As anyone who has lost a beloved pet knows, the experience is like losing a part—the better part—of one's self. Animals, many people feel instinctively, are more than their soft fur and big eyes. Building on that impulse, and on the success of animal/people memoirs like John Grogan's Marley and Me (Morrow, 2005) and animal-centered novels like Garth Stein's The Art of Racing in the Rain (Harper, 2008), new books set out to prove that animals are spiritual beings with lessons to impart.

In The Divine Life of Animals: One Man's Quest to Discover Whether the Souls of Animals Live On (Crown, June), author Ptolemy Tompkins looks at the spiritual natures of animals through the lenses of the world's religions, great and small. Our relationship with animals, he says, reminds us of our existence before the Fall—a story he finds at the center of many faiths—when we were in harmony with the natural world. "When we make a connection with an animal, something happens," Tompkins tells RBL, recounting stories of people who commune with bears, seals, and other wild animals. "We are healed a little bit from the isolation of being the most advanced beings on the planet. They keep us from becoming too spiritually lost."
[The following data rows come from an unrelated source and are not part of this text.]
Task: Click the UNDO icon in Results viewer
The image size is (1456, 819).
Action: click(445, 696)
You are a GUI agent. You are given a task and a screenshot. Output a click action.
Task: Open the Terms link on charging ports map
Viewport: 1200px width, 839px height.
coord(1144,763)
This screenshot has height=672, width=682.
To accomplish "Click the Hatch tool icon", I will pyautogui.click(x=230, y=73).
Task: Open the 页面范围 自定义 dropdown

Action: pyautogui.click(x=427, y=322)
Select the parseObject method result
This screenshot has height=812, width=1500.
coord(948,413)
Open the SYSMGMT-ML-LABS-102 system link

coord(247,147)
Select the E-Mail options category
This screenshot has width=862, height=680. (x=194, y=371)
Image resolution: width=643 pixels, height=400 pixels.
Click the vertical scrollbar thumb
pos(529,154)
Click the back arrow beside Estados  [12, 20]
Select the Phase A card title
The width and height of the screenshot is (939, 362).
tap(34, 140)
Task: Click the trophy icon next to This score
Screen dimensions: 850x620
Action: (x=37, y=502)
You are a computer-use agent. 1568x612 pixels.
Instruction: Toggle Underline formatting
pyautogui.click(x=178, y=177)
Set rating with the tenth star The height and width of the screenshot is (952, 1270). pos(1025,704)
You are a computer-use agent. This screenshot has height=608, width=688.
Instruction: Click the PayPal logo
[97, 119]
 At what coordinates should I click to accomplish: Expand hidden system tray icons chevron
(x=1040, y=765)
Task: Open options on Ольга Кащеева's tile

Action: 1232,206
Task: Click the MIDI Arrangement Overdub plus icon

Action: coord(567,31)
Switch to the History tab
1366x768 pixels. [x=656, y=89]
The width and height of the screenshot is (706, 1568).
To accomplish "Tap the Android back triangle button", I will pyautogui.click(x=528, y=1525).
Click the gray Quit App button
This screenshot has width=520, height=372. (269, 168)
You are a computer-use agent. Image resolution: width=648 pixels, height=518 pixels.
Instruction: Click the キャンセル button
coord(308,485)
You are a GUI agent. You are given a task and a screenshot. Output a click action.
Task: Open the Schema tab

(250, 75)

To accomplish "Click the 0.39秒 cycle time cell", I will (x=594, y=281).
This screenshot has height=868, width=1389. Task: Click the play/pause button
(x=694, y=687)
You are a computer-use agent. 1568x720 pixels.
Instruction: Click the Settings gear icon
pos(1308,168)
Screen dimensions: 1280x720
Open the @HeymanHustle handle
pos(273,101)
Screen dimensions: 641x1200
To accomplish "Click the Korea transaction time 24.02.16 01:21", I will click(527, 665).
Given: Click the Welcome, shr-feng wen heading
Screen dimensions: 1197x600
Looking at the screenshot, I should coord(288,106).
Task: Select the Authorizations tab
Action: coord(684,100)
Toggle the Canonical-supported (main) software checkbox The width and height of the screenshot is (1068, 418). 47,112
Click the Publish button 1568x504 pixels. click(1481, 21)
Jack Wintz would agree with Tompkins that animals play a special role in our spiritual development. In his I Will See You in Heaven (Paraclete, Apr.), Wintz, a Franciscan friar, looks to the Bible to show that God sees animals as beings uniquely positioned to care for and nurture us as we care for and nurture them. The book is a repackaging of Wintz's successful Will I See My Dog in Heaven? (Paraclete, 2009) and is intended as a gift book for those grieving the loss of a pet.

In July, WaterBrook Multnomah publishes Blind Hope: An Unwanted Dog and the Woman She Rescued by Kim Meeder and Laurie Sacher. Meeder, a two-time Multnomah author, tells the story of how Sacher found Christ through her relationship with a blind stray named Mia. "My relationship with my dog has really shown me a tangible picture of God's heart for me through my heart for my dog," Sacher says in a promotional video.

With all this tongue-wagging over dogs, perhaps next year publishers will put in a good meow for cats.